From the post below about whether licensed teachers need a TEFL course, write out word for word the passage that starts with the words containing "It also tends" and ends with "teach in Asia.".

* [ARTICLE]
○ ○ ○ ○
If you are a licensed teacher in your home country should you take a TEFL course to teach English abroad? That's a good question and I saw this article on Goabroad about this topic and I thought I'd like to share my experience teaching and living abroad in China, Korea, Taiwan and Japan.

I though that article was a little bit more than biased.

We are all biased, however as I just recently posted there is a difference between a bias and a lie.

Is a TEFL certificate required?

It depends on the school and location and considering that you have a teaching license or the equivelant from another country which I am not familiar with like PGCE or QTS then I'd say most of the time that a license supercedes a TEFL certificate.

It also tends to carry more weight and that license is required for some positions.

For example:

  1. To teach English in a public school in Taiwan you normally need a teaching license NOT a TEFL certificate or a CELTA.
  2. To teach English in an international school abroad you usually need a teaching license.
  3. Many schools in the Middle East will require a teaching license.

Teaching licenses are a pretty good qualification to have. 

Learn more about the requirements to teach in Asia.

What's the best qualification to have?

Again it depends on the school, but that is usually experience in terms of "years". Related experience teaching science or even soccer might help a little bit, but the kind of experience they want is "English teaching experience".

After that I might say a teaching license, then maybe a master's degree which can be required in some universities like in Japan and Taiwan.

What I think is BS in that article

Goabroad is a 3rd party site that makes money from TEFL course providers. The courses either pay them to advertise a better position there or they use affiliate links there to courses so that they get a cut.
○ ○ ○ ○
* [ENTRIES SUPPLIED]
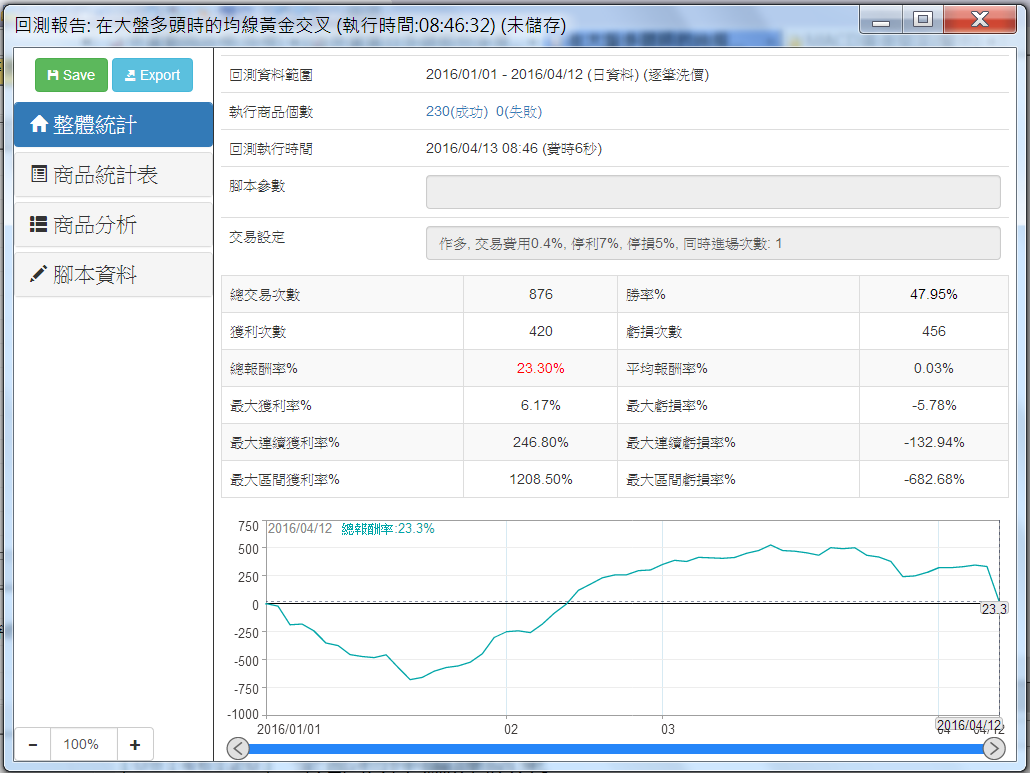This screenshot has width=1030, height=773.
Task: Click the left handle of chart range slider
Action: point(238,748)
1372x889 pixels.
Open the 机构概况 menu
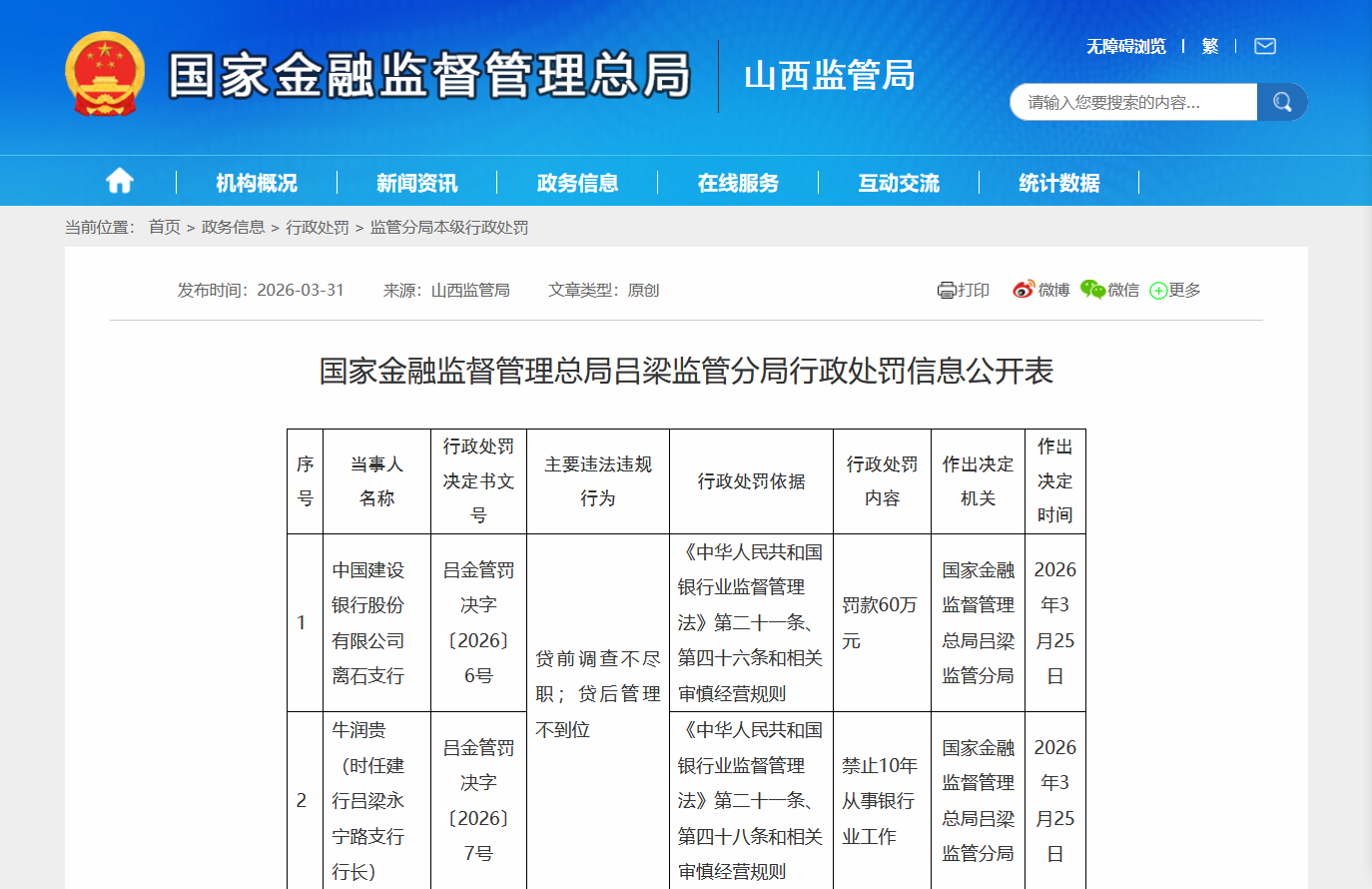coord(257,183)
○ ○ ○ ○
* [PROBLEM SOLUTION]
It also tends to carry more weight and that license is required for some positions.

For example:

  1. To teach English in a public school in Taiwan you normally need a teaching license NOT a TEFL certificate or a CELTA.
  2. To teach English in an international school abroad you usually need a teaching license.
  3. Many schools in the Middle East will require a teaching license.

Teaching licenses are a pretty good qualification to have. 

Learn more about the requirements to teach in Asia.